**Data under study**
==========

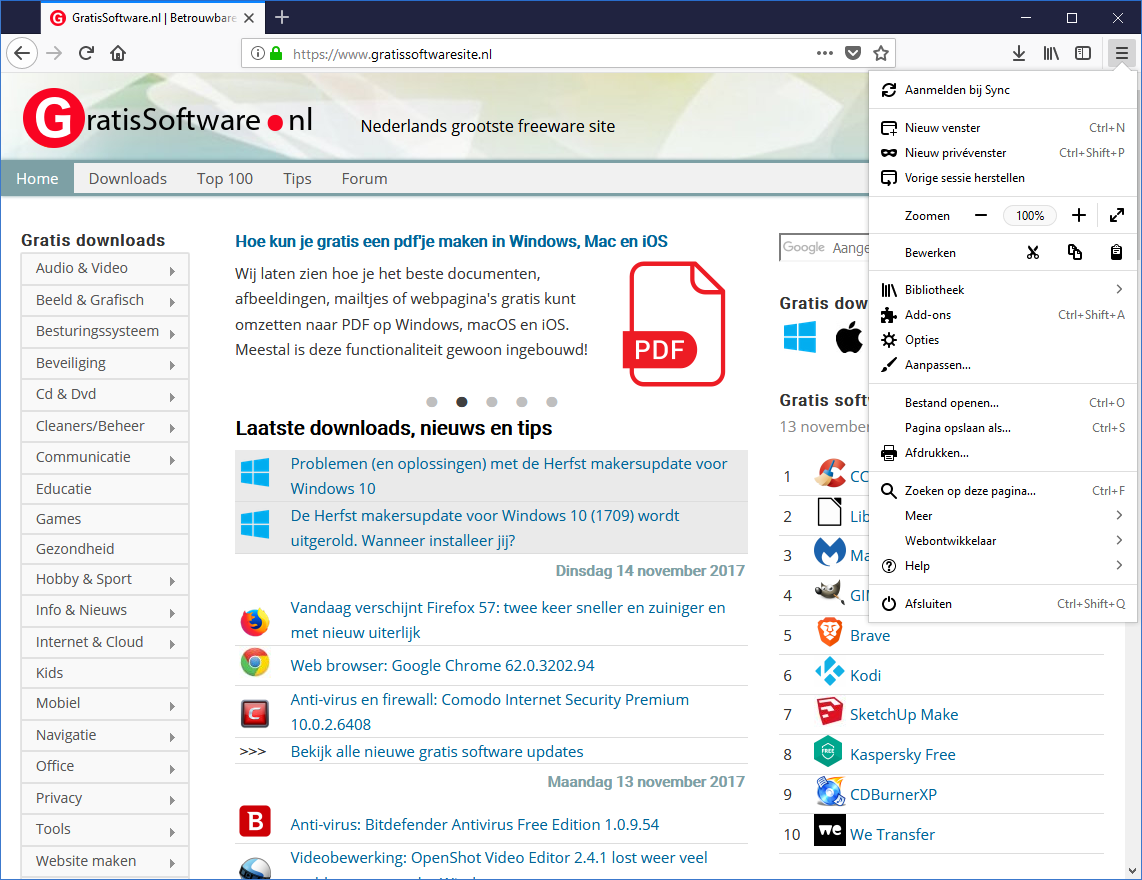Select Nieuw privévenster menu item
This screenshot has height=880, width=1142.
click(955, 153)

==========

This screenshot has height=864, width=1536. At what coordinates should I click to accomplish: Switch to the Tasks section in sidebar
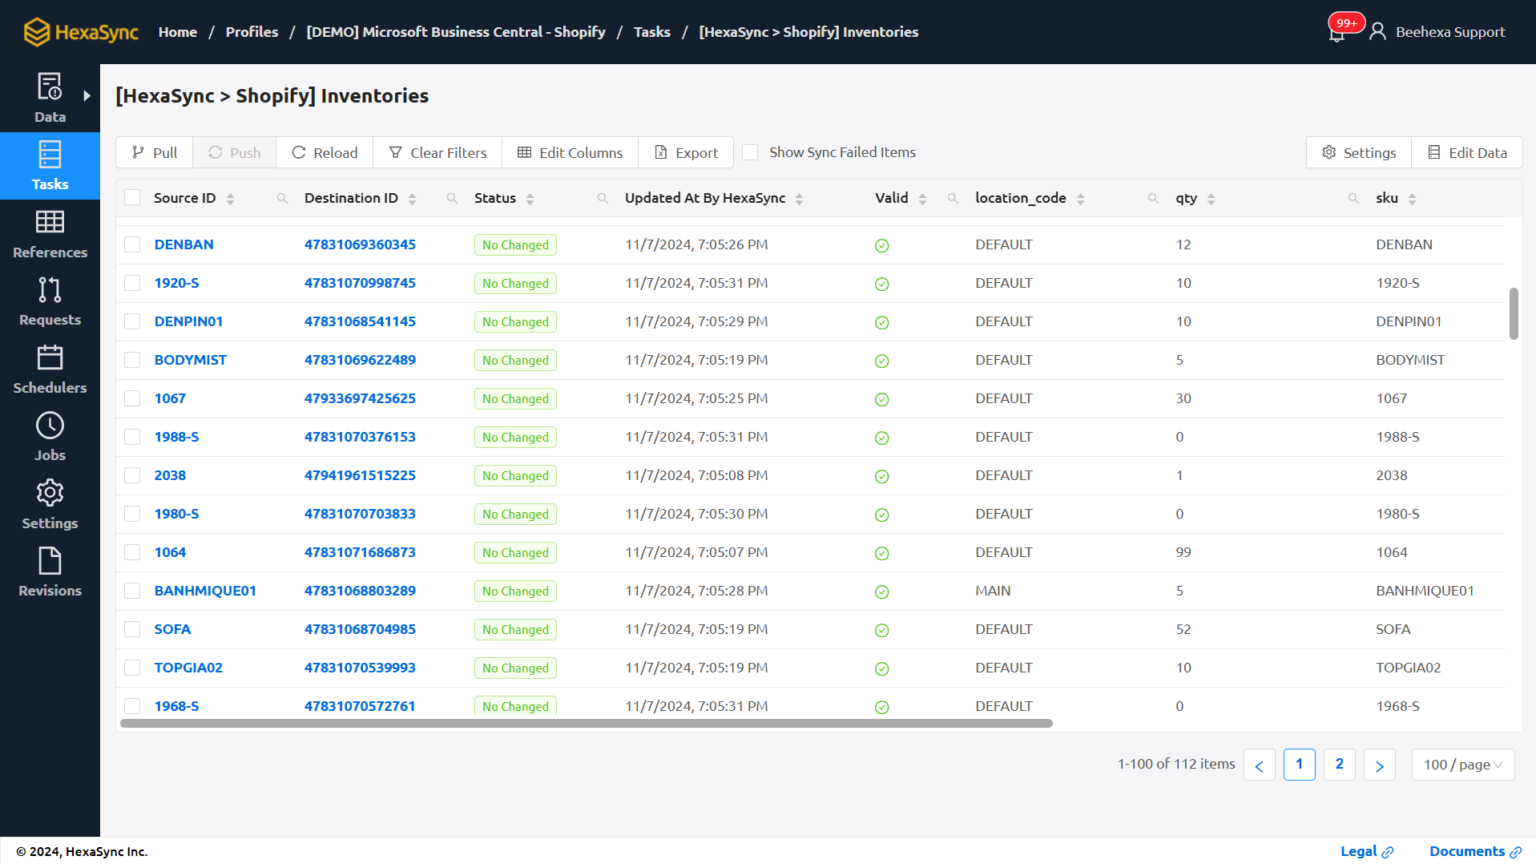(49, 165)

==========

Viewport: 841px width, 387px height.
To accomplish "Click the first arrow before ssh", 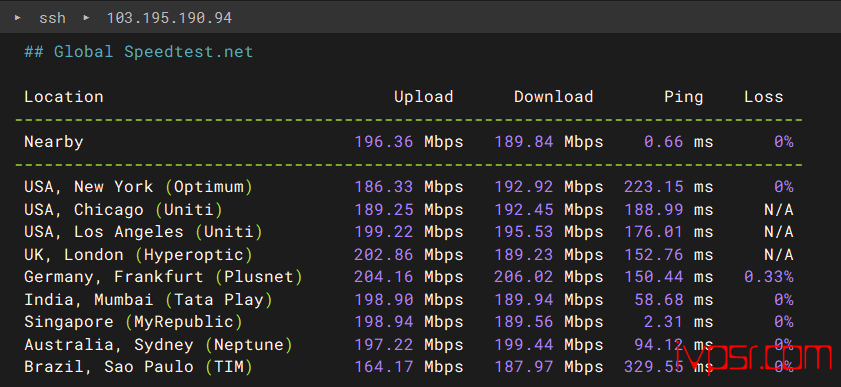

==========

**What is being asked**
In the listing above, find the line containing "Viewport: 841px width, 387px height." and the line containing "the first arrow", then output those two lines and everything between them exactly as written, without the images.

**Exercise result**
Viewport: 841px width, 387px height.
To accomplish "Click the first arrow before ssh", 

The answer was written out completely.